The Pew Research Center poll conducted September 10–15, 2009 found that 56% of Democrats want to remove NATO troops "as soon as possible", while, in contrast, 71% of Republicans favor keeping them. By nearly two to one, 55% to 29%, Republicans also thought the U.S. is making progress rather than losing ground in defeating the Taliban militarily. Among Democrats and independents 46% and 49%, respectively, said the U.S. is losing ground in defeating the Taliban militarily.[85][86][87]

The Associated Press – GfK poll conducted October 1–5, 2009 found that the majority 57% of Democrats oppose sending more troops, while, on the other hand, the majority 69% of Republicans favor sending more troops there.[88]

The Clarus Research poll conducted October 1–4, 2009, found that 17% of Democrats supported sending more troops. The majority 61% of Democrats want to "decrease U.S. troop numbers in Afghanistan and begin to get out". The majority 54% of Republicans favor sending more U.S. troops. Ron Faucheux, president of Clarus Research Group, said:[89]

Should President Obama decide to send more troops to Afghanistan, he will do it in the face of strong opposition from voters in his own party.

In a USA Today / Gallup poll conducted October 6, 2009, 59% of Democrats, and 50% of independents, opposed sending any more troops, while 73% of Republicans favored sending more troops. Half, 50%, of Democrats wanted President Obama to begin to withdraw U.S. troops, while 18% of Republicans wanted this.[90]

In the CBS News poll conducted October 5–8, 2009, the majority 52% of Democrats wanted to decrease the number of U.S. troops, while the majority 57% of Republicans want to increase the number of U.S. troops. 27% of Democrats support sending more troops. The majority 76% of Republicans think the U.S. is doing the right thing by fighting the war, while, on the other hand, the plurality 49% of Democrats think the U.S. should not be involved.[91]
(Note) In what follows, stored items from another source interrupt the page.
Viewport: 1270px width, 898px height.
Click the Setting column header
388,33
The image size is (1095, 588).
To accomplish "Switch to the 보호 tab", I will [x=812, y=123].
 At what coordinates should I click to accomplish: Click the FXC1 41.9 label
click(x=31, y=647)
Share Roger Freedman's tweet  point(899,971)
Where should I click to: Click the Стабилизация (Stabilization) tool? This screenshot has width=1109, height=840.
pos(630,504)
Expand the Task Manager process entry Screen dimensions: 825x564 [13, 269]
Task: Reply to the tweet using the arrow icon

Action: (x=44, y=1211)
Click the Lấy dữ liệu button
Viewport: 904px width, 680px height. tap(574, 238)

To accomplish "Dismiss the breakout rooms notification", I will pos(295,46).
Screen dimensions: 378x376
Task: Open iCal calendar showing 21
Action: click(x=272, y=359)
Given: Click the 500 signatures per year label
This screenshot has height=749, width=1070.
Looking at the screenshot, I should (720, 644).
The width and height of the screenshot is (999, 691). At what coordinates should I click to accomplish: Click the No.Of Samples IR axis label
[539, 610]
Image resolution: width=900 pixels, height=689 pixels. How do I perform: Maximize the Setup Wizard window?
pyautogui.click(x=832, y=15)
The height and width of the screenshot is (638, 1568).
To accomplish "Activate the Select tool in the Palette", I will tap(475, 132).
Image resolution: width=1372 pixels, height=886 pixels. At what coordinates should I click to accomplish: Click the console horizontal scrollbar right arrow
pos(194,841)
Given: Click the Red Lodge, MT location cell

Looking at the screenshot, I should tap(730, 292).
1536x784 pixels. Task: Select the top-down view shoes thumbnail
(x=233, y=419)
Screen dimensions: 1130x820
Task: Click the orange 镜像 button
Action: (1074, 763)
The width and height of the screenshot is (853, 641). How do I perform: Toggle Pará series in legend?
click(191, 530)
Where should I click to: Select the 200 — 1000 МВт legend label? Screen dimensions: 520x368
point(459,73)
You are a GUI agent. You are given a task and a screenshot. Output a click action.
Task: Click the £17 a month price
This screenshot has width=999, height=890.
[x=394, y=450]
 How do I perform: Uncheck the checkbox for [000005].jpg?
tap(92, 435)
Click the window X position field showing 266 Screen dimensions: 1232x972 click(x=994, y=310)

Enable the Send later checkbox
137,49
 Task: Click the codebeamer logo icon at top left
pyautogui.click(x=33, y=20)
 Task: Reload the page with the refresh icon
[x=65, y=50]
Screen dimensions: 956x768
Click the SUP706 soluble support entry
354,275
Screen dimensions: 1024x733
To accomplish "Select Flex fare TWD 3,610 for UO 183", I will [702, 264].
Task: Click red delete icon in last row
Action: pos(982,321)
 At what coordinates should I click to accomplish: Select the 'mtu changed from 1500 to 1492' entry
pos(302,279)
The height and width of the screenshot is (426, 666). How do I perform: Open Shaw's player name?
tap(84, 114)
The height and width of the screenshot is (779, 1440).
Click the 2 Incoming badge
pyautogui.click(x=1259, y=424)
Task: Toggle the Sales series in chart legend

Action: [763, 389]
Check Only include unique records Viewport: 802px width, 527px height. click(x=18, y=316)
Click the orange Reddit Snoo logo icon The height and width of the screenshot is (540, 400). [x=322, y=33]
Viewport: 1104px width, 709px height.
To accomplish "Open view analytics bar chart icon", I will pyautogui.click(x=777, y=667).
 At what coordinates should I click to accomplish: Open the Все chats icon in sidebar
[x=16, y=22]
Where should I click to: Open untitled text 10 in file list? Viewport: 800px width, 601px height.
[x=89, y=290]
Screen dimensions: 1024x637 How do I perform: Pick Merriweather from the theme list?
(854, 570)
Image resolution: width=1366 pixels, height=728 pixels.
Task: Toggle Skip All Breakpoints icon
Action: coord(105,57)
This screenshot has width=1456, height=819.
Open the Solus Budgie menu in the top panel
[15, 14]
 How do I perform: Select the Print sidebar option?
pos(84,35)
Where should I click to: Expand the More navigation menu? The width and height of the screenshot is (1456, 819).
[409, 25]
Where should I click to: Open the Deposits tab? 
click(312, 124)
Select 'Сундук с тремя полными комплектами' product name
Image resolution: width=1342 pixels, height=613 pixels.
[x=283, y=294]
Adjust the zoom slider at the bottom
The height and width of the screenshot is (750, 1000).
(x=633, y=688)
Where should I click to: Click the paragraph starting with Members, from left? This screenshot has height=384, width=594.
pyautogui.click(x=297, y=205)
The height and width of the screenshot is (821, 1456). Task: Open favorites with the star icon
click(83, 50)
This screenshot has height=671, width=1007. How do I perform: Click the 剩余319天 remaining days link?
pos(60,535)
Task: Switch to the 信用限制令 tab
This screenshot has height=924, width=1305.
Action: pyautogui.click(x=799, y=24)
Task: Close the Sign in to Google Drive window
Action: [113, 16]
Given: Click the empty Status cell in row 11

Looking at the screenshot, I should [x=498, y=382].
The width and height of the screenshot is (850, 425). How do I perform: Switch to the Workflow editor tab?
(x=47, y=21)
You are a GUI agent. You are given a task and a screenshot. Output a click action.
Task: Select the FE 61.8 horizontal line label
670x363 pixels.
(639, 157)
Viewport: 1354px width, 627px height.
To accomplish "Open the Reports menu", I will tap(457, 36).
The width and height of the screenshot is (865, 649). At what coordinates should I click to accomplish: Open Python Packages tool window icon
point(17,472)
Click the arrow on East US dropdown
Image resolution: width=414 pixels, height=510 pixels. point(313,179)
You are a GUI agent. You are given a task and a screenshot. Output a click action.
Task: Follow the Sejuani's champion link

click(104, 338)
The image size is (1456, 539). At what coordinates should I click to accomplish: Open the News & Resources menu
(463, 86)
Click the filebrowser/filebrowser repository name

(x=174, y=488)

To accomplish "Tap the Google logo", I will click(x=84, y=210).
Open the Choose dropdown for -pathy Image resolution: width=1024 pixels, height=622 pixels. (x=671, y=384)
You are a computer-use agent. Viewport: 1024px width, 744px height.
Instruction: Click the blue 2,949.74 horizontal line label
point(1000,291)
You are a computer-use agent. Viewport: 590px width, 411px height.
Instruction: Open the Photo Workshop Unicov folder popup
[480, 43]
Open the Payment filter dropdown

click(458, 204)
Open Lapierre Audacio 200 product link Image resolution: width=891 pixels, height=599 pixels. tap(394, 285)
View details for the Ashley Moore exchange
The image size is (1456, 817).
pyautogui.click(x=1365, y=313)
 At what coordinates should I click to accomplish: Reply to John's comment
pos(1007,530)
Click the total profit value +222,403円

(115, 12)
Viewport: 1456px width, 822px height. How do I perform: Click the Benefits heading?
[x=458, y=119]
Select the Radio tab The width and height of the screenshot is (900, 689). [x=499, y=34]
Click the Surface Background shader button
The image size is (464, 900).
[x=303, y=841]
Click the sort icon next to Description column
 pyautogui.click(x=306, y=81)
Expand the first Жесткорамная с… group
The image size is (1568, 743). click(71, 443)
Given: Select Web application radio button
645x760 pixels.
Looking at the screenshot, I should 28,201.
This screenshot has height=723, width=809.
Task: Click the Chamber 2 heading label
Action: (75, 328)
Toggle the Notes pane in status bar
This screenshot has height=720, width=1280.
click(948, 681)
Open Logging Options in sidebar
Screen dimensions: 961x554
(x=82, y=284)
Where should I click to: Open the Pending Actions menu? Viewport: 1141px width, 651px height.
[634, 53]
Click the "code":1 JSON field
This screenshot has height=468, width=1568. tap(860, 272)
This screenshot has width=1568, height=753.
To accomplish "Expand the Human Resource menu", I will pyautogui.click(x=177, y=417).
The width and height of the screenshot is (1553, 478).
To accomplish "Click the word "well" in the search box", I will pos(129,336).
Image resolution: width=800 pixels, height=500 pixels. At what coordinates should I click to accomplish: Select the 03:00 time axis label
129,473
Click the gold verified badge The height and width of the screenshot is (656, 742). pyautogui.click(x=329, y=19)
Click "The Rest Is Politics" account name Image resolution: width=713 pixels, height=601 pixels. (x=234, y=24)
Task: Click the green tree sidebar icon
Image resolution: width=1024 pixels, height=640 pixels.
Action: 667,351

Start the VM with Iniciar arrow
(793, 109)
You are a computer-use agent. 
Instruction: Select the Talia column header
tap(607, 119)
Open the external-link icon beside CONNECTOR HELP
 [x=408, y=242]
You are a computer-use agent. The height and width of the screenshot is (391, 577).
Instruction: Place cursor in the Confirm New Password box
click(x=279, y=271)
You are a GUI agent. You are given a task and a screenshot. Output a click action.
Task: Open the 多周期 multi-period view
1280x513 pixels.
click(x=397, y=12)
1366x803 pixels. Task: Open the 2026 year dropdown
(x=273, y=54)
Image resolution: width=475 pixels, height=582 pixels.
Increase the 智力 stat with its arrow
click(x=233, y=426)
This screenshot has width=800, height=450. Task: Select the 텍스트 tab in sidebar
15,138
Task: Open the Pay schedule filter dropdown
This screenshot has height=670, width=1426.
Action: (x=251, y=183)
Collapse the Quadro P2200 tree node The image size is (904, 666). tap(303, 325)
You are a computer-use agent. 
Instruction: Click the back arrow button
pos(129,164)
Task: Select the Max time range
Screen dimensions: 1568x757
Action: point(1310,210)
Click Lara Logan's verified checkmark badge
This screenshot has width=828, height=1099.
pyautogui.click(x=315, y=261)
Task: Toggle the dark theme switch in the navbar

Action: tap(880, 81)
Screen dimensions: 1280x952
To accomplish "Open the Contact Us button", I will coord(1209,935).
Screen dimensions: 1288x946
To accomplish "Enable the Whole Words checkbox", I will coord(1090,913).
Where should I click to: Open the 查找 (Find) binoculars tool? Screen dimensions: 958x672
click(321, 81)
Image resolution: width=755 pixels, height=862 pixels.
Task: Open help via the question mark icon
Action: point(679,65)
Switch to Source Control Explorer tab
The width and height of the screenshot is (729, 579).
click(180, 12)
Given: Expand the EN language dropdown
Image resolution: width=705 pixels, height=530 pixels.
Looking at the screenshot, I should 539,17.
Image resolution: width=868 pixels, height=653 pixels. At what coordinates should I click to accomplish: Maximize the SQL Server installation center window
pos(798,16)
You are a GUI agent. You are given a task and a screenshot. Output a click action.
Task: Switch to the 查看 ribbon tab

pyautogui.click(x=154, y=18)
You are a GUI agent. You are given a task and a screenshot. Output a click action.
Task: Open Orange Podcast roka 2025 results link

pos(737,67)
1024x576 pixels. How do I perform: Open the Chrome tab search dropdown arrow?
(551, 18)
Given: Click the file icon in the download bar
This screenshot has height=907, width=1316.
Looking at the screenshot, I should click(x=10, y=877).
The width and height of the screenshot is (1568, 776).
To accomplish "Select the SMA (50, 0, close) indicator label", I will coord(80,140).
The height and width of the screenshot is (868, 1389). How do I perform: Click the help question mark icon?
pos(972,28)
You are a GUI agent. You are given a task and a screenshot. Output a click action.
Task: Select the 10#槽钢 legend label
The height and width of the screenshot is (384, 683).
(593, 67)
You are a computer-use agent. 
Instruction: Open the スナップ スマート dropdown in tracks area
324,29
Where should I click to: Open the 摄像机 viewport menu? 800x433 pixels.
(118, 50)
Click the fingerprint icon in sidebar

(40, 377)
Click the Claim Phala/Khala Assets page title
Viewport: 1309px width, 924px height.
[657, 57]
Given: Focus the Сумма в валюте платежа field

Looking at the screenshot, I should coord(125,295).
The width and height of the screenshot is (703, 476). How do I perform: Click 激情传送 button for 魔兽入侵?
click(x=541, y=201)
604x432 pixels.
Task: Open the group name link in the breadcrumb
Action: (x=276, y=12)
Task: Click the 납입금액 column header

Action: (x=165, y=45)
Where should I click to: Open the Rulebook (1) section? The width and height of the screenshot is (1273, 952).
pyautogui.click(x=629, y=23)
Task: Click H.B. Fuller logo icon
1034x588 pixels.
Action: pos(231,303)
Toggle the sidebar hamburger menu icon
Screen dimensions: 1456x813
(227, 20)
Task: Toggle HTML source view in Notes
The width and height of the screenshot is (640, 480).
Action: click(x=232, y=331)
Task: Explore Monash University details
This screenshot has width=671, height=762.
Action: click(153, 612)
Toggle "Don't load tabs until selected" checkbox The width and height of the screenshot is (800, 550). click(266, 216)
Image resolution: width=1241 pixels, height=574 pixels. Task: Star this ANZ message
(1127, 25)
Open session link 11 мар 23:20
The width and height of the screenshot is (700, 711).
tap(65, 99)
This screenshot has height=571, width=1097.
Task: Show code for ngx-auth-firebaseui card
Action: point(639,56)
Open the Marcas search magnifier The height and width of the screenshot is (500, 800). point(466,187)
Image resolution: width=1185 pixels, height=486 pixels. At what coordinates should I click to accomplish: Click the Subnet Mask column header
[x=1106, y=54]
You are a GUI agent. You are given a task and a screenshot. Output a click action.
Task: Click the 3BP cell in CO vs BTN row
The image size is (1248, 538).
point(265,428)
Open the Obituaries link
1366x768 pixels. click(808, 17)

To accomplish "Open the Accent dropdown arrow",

In the ABC News – Washington Post poll conducted October 15–18, 2009, the majority 60% of Democrats opposed sending any more U.S. troops, while the majority 69% of Republicans favored sending more troops. 36% of Democrats felt the war was worth fighting, while 71% of Republicans did.[92][93][94]

In the Pew Research poll conducted October 28 – November 8, 2009, the majority 70% of Democrats oppose sending any more U.S. troops, while 48% of Republicans favor sending more troops there. The plurality 50% of Democrats want the number of U.S. troops in Afghanistan to be reduced, while 25% of Republicans did as well.[41]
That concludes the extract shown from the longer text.